Milton Friedman on Educational Vouchers

“The responsibility for educating children is with their parents. And in order to make it a parental matter, you have to have a situation in which the parents a re free to choose the schools their children go to. They aren't now. Today, the schools pick the children. Children are assigned to schools by geography. By where they live. And essentially you've got a school picking its own children. As I said in 1955, take the amount of money that we are now spending on the education, divide it by the number of children, and give that amount of money to each parent.” Excerpts from an interview with Hillsdale College President Larry Arnn on May 22, 2006 in which Milton explains the dynamics involved when parents are empowered to select the best educational option for their children. Source: LibertyPen YouTube channel. Translated by Jadranko Brkic.

Transcript:

You've got two areas in United States which suffer from the same disease. Education is one, and healthcare is the other.

Education is a simple case. It isn't a public purpose to build brick schools and have students taught there. The public purpose is to provide education. You are a producer producing a product. And if you want to subsidize the production of that product, there are two ways you can do it. You can subsidize a producer, or you can subsidize a consumer. In education, we subsidize a producer. We subsidize a school. If you subsidize a student instead, you will have competition. The student could choose which school he would go to. And that would force the schools to improve and to meet the tastes of their students.

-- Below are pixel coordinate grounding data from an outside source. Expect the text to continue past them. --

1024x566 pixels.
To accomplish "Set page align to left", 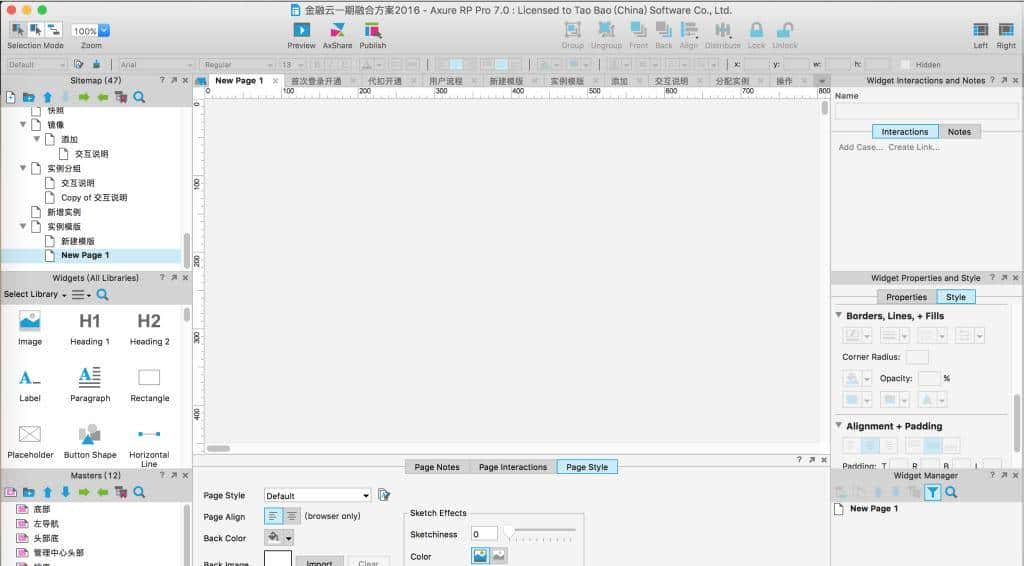I will click(273, 516).
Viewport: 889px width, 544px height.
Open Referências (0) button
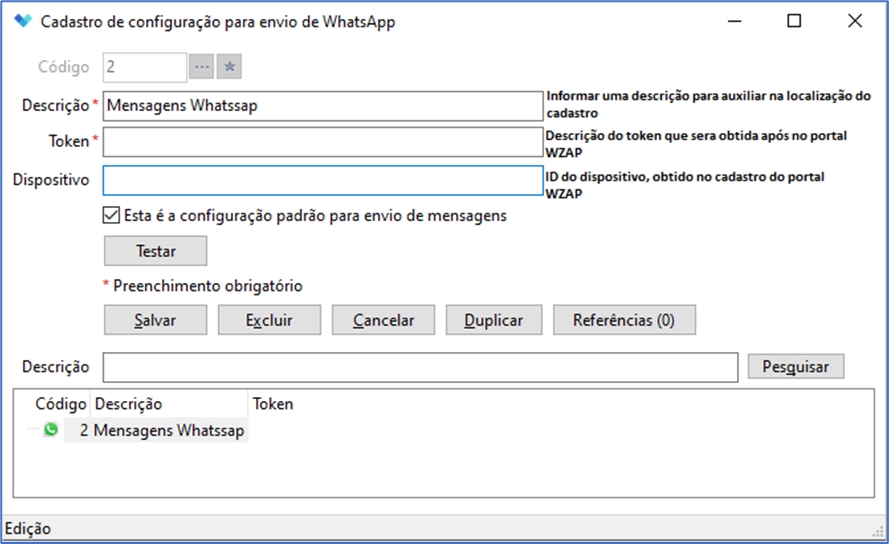(624, 320)
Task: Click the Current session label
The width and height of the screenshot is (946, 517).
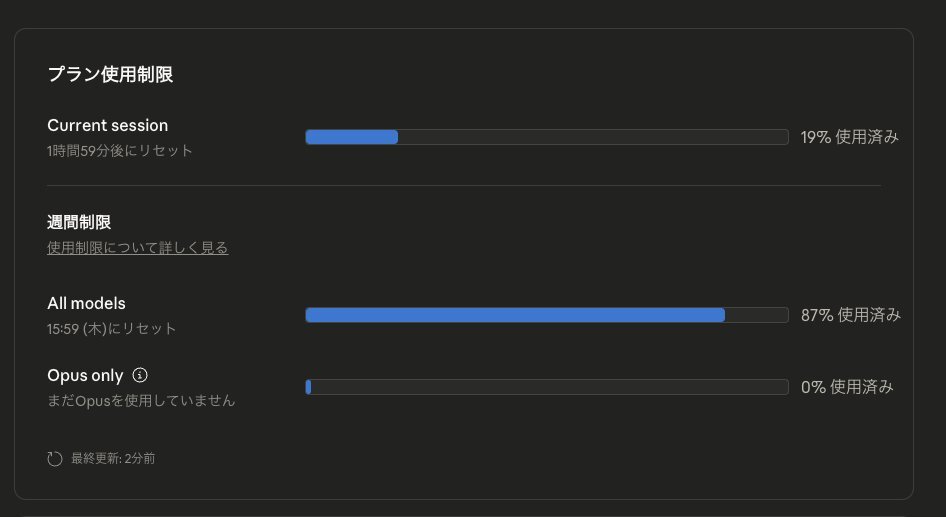Action: pyautogui.click(x=107, y=126)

Here is a situation which we have a educational system in which something like thirty percent of the youngsters who start high-school never finish it. They are condemned to low income jobs. They are condemned to a situation in which they are going to be at the bottom. And that leads to divisive society. It leads to a stratified society rather than one of general cooperation and general understanding.

Literacy today in United States, effective literacy, is almost surely less than a hundred years ago. Before we had any government involved in education at all, you had the majority of youngsters were schooled and were literate, were able to learn. It's a disgrace for a country like United States to have thirty percent of the population never to graduate from high-school. The number is more than that because I've left out those who dropped out through elementary school. It's a disgrace that people can't read and write. It's hard for me to see how we can continue to maintain a decent, free human society if you have a large subsection which is condemned to poverty and to handouts.

Education ought to be a state and local matter, not a federal matter. So it ought to be a local matter, but it ought to be a parental matter. The responsibility for educating children is with their parents. And in order to make it a parental matter, you have to have a situation in which the parents a re free to choose the schools their children go to. They aren't now. Today, the schools pick the children. Children are assigned to schools by geography. By where they live. And essentially you've got a school picking its own children. As I said in 1955, take the amount of money that we are now spending on the education, divide it by the number of children, and give that amount of money to each parent. That's what we are spending now, we keep on spending that, but spend it in a form of vouchers, going to all parents.

Stop the growth of government. Bring government down and make it smaller.